Another common securities structure includes tenants in common (TIC) investment opportunities, which are often promoted in connection with 1031 tax-deferred exchanges. A straight-forward analysis of TIC investments includes: direct property owners with a non-divisible interest in a property along with other owners, a manager responsible for daily operations, and a TIC agreement binding the property owners’ activities to certain voting approvals.

Many people ask if having an investment opportunity with fewer than 35, 10, 5, or even 2 individuals is not a security. However, there is no specific number of financial backers that disqualify an investment from being a security as long as all prongs of the Howey Test are met. Even a solitary piece of venture property, deeded to two individuals, can be categorized as a securities offering if the conditions bring it inside the applicable lawful definitions under government or state law.

Compliance, Avoidance and Hope

Although conforming to securities requirements has become simpler and there has been a recent broadening of exemptions available to securities issuers, it continues to be a highly technical area of the law.
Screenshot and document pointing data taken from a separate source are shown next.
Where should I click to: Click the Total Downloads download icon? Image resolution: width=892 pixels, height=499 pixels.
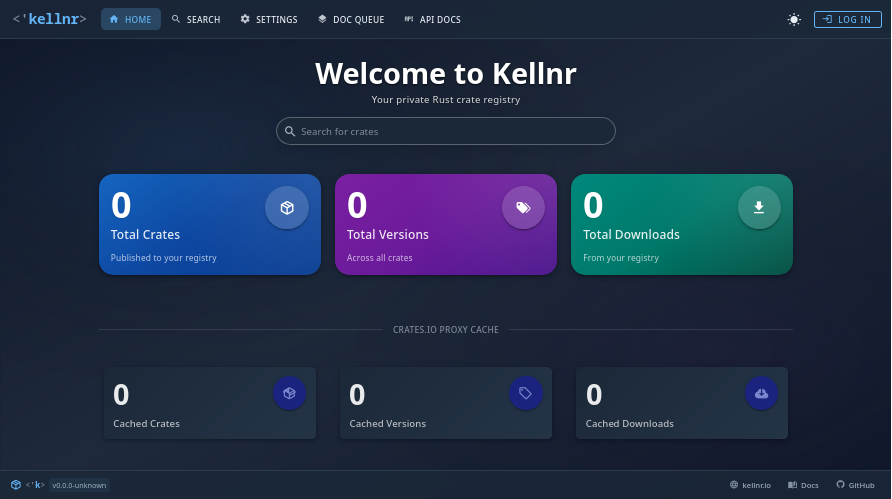(x=759, y=208)
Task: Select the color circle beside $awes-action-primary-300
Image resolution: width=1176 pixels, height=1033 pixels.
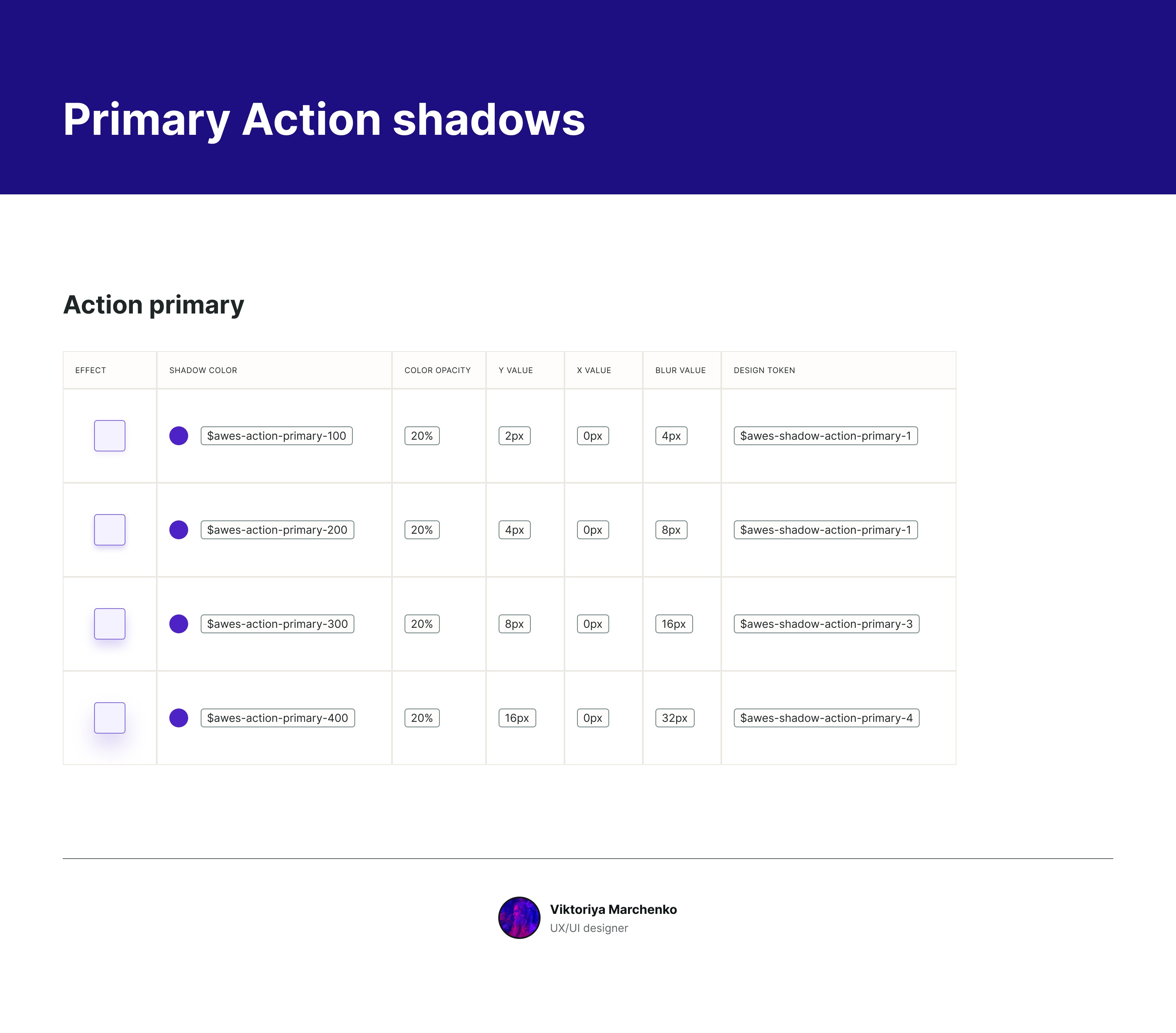Action: (179, 624)
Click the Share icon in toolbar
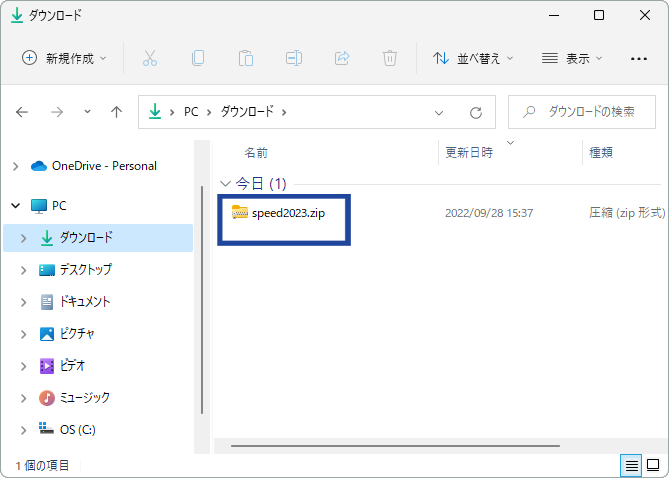Screen dimensions: 669x478 coord(342,58)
Some investment sponsors seek to avoid securities requirements by giving every investor critical autonomy and control. In some cases of joint ventures, franchises, or general partnerships which generally require active participation and unlimited liability to the investors. There are some reliable strategies to structure an opportunity so that it is not a security, but a cost/benefit analysis is important to determine if, as an investor or promoter, the benefits are worth the risks.

When an offering structure is within the gray area between security and non-security, regulatory agencies can and often will step in with an investigation or audit to ensure compliance. Hence, investment offerings designed to avoid securities requirements by shifting independence and control to investors may undermine the project’s success and create unnecessary scrutiny for the participants.